▶ Provided data:
#####
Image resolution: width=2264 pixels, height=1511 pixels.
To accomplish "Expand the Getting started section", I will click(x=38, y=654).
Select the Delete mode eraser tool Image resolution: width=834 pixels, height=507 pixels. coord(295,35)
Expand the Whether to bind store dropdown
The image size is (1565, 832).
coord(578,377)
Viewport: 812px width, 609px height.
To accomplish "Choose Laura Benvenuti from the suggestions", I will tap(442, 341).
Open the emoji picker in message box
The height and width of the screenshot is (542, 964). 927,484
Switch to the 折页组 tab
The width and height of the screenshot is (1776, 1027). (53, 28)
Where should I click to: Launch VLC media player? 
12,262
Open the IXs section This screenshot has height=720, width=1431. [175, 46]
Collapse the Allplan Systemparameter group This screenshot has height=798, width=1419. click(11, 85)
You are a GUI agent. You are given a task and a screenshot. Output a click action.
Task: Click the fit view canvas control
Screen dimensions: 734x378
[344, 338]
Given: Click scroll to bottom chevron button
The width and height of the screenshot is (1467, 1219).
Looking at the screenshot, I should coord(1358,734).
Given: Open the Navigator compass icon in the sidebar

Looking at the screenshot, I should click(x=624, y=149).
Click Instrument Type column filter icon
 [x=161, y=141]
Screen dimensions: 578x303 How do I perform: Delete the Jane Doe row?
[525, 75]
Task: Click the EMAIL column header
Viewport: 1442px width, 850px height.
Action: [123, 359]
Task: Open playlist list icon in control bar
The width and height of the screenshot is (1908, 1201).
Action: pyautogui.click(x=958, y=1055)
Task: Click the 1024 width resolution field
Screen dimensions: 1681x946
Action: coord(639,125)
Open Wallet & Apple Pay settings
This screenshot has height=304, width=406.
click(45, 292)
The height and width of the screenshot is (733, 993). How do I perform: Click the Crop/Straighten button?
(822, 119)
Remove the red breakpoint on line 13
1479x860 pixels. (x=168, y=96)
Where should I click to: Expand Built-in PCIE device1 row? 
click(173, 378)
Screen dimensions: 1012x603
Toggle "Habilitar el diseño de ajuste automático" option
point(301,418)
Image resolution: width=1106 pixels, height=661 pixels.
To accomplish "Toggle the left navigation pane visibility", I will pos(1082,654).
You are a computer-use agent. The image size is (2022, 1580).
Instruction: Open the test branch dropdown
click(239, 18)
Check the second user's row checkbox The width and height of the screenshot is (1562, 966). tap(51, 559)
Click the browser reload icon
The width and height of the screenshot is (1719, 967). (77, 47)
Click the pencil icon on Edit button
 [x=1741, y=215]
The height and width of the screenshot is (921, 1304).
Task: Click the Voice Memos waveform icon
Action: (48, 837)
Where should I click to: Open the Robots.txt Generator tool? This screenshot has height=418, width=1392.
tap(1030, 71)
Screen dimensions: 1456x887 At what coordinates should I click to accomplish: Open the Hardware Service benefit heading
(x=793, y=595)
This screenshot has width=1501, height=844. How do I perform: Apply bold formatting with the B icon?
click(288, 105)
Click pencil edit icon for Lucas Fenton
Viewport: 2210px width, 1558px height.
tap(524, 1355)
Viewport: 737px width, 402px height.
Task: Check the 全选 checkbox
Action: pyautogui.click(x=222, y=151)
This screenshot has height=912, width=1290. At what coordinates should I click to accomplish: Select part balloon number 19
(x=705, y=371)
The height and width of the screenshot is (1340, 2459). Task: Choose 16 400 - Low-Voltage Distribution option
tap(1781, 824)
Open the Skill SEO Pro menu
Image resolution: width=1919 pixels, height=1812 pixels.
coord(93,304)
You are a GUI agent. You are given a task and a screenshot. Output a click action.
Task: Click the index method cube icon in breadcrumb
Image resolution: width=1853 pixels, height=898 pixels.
#####
▶ How to complete this task: Only the lines from the one with "This screenshot has height=912, width=1290." through the last line of the material above are to be duplicated, exactly and with both ends kept.

▶ Solution to the problem:
This screenshot has height=912, width=1290. At what coordinates should I click to accomplish: Select part balloon number 19
(x=705, y=371)
The height and width of the screenshot is (1340, 2459). Task: Choose 16 400 - Low-Voltage Distribution option
tap(1781, 824)
Open the Skill SEO Pro menu
Image resolution: width=1919 pixels, height=1812 pixels.
coord(93,304)
You are a GUI agent. You are given a task and a screenshot. Output a click action.
Task: Click the index method cube icon in breadcrumb
Image resolution: width=1853 pixels, height=898 pixels.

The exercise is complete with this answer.